Yeni Şeyler

Türkün Yabancıyla Yarenliği 2

Ne zaman başladığına ilişkin kesin bir şeyler söylemek zor olsa da, öz güveni bir şekilde kırılmış ya da sahtekârca aşırı gelişmiş bir Türk tipinin “yabancı”ya karşı sevgi/nefret odaklı abartılı bir ilgi beslediğini söylemek mümkündür. Paradoksal bir şekilde “ne varsa Batı’da var” diyenlerle “bizim bulgurumuz süperdir” diyenlerin bu ortak “ilgi” paydasında buluşmaları, açıklanmaya muhtaç acayip bir sosyal fenomendir. İşin sınırsız Batı hayranlığı besleyenler açısından yorumu kolaydır. Nihayetinde kendi akli ve fiziki yetersizliklerine, kültürlerinin arkaik ve kokuşmuş olduğuna ve de “esmer-kıllı-bıyıklı” Türklerin vandallığına ikna olmuş olan bu güruh, yüzlerini bütün cepheleriyle gelişmiş-aşmış-ermiş-bitirmiş Batı’ya döndürüvermiş, neliğini ve niceliğini sorgulamadan gelen her şeyi eyvallah diyerek bağırlarının en içine basıvermişlerdir. Giyim biçiminden yemek zevklerine, insanın öyküsünün anlaşılmasından tuvalet kâğıdının hijyenliğine kadar birebir ruhsuz bir klonlama sürecine kurban olmaya gönüllü bu ahali, tez zamanda orijinallerini geride bırakmış ve kraldan çok kralcı yaftasının gerçek sahipleri olmuşlardır. Mesela bunlara göre sarışın-mavi gözlü-beyaz tenli olmak kafadan üstünlüğün bir göstergesi ya da bu coğrafyada mümkün en Batılı hal olan Balkan göçmenliği, durup durup övünmeyi gerektiren bir yüce insan halidir. Lakin bu grup Almanya’da da köylülerin olduğuna, ortalama İngiliz’in gayet kötü bir eğitime sahip olduğuna ya da bütün İtalyanların sanatkâr olmadığına inanmakta güçlük çekmekte, bu insanları acep soyu buralardan mıdır diye kendince sorgulayıp inandıkları kutsallarını temize çekmeye çalışmaktadırlar.

 

Gelelim ikinci ve renklilikleriyle çok daha fazla malzeme vadeden topluluğa.
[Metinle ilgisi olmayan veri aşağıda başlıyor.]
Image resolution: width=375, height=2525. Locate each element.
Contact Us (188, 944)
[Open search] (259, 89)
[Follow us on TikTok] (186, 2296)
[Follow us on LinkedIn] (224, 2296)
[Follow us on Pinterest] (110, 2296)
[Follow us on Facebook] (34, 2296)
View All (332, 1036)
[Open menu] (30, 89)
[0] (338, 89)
Bunlardaki ortak özellik, için için Batının üstünlüğüne inanmak, ama bu üstünlüğü çaba ve çalışma ile değil türlü ayak oyunları ve kumpasla açıklamak, dolayısıyla içre yaşanan “az gelişmişliği” bir haksızlık veya “zalim felek” olarak telakki etmektir. Farklı ve aslında daha da üstün olduklarını göstere göstere ilan etmek için kendilerince buldukları yöntem, otantik türlü kültürel malzemeyi veya seremoniyi modernize edip -yani rezil edip- yerliyiz ve üstünüz marşını gür bir ses ve uygun adımlarla terennüm etmek, artık nerelilerse oralı olmaya ve kalmaya özen göstermektir. Bu coşkulu gösterimlere örnek olarak, “estetize” edilmiş testi, sini, güğüm, kağnı tekeri gibi objeleri medarı iftihar olarak salonlarda görücüye çıkarmak, hiç de kullan(a)madıkları yöresel bir ağzı, hemşerilerine karşı ya da yerli görünmenin para ettiği mekânlarda bol keseden kullanmak, büyükleri sayma törenlerini abartılı bir şekilde eda etmek, olur olmaz yüksek sesle türkü söylemek, atasözlerini sıralamak falan verilebilir. Bu yerli olma / görünme ısrarının, modern tüketim biçimleriyle birlikte arzı endam etmesi ise altı kaval üstü şeşhane mertebesindedir. Facebook ya da diğer türlü sosyal mecrada sürekli gönül insanı vasfıyla ifa ettikleri bildiğimiz geveze-boş-münasebetsiz-hadsiz insan performansının, sözde övülen adabı muaşerete uyan bir tarafı, yani fitne-fücur işleriyle uğraşmayıp herkese gösterilmesi icap eden mesafeli bir saygıyı koruyan bir hal ile yakından uzaktan ilgisi yoktur. Bu mecralarla beslenen türlü flörtöz hallerin de, çokça zikredilen geleneksel ahlak anlayışında, ancak hakir görülen bir yeri mevcuttur. Bu gerektiği veya işe yaradığı kadar yerlileşme halinin, aslında istense de olunamayan o “yabancı” haline karşı icra edilen eklektik-tutarsız-komik-ayıp bir “ben de varım, ben de insanım, üstelik de daha…” özetli sözüm ona isyan ve var(ol)uş halinden başka da bir açıklaması yoktur. İlk ve son kertede gereksizdir, utanç vericidir ve otantik olan her şeye karşı da açık bir hak gaspıdır.

 

Kıssadan hisse, kendine yabancılaşanın -ki buna sahte yerlileşme de dahildir- er ya da geç silikleşeceği, insanı kurtaracak tek şeyin de ancak gerçekten çalışmakla beslenen bir vakar ve özsaygı duygusu olduğudur.